▶ [TASK DIRECTIONS] Counting only the lines below that contain the word "screenshot", what is the total? Give it with no other words.

▶ [DATA SHOWN]

[Start of Attachment]

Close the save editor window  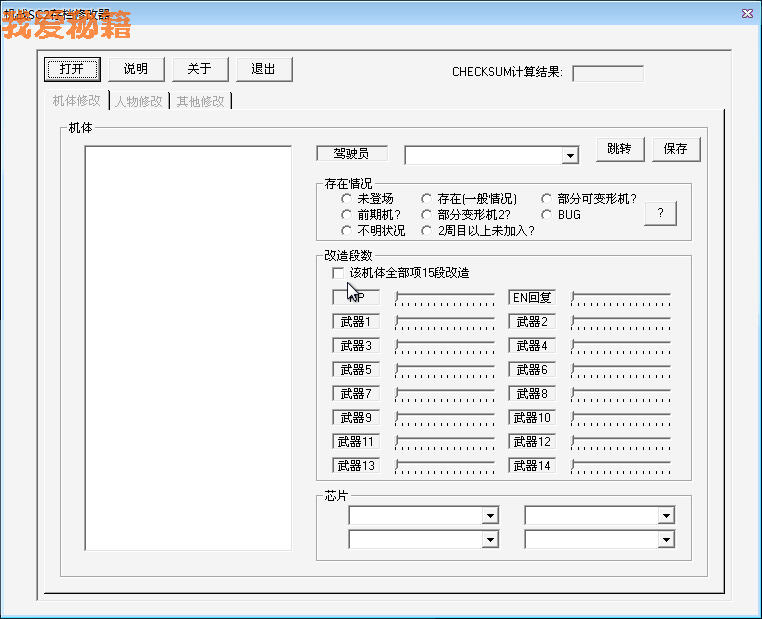(746, 13)
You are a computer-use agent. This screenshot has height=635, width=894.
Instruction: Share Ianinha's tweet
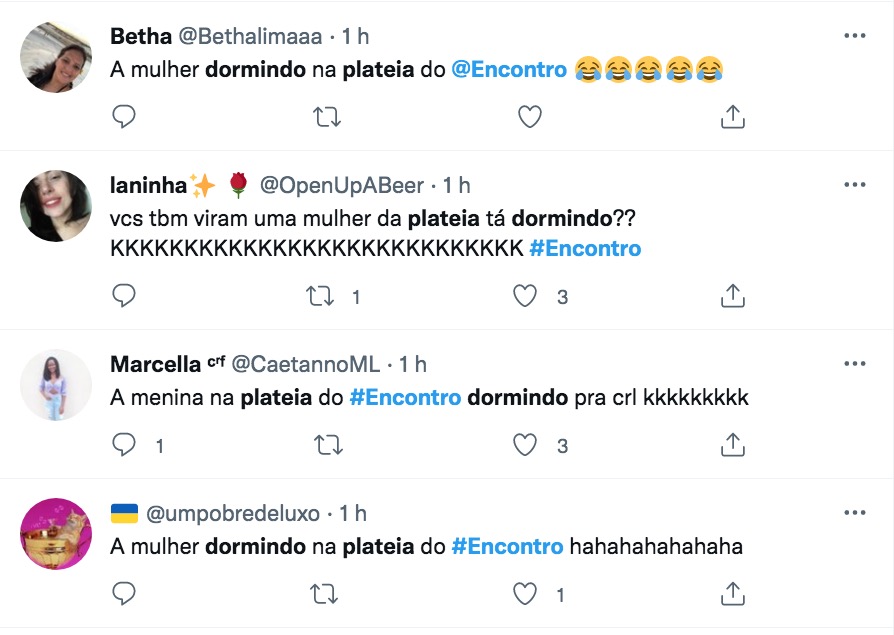[733, 296]
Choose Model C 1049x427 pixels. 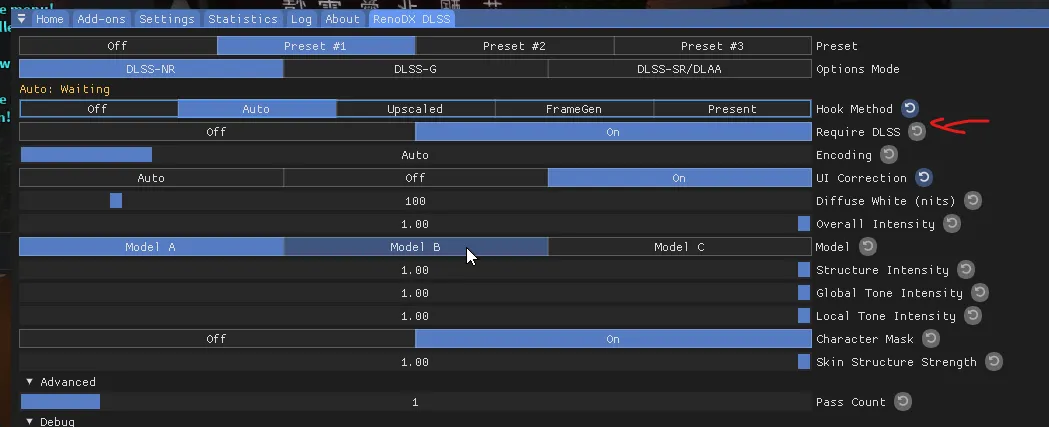680,247
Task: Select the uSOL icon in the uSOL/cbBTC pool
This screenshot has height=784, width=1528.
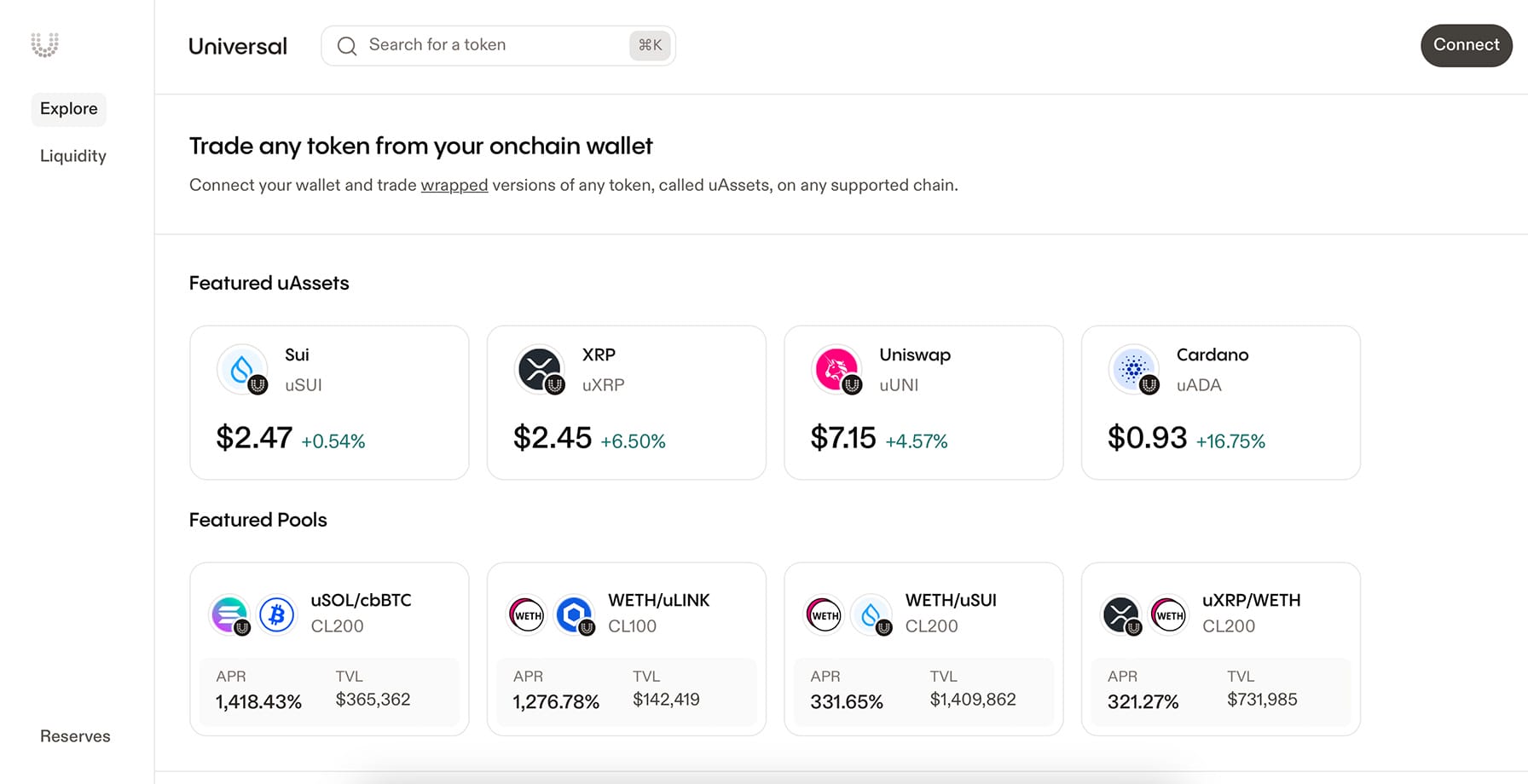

[End of Attachment]

▶ [REPLY] 2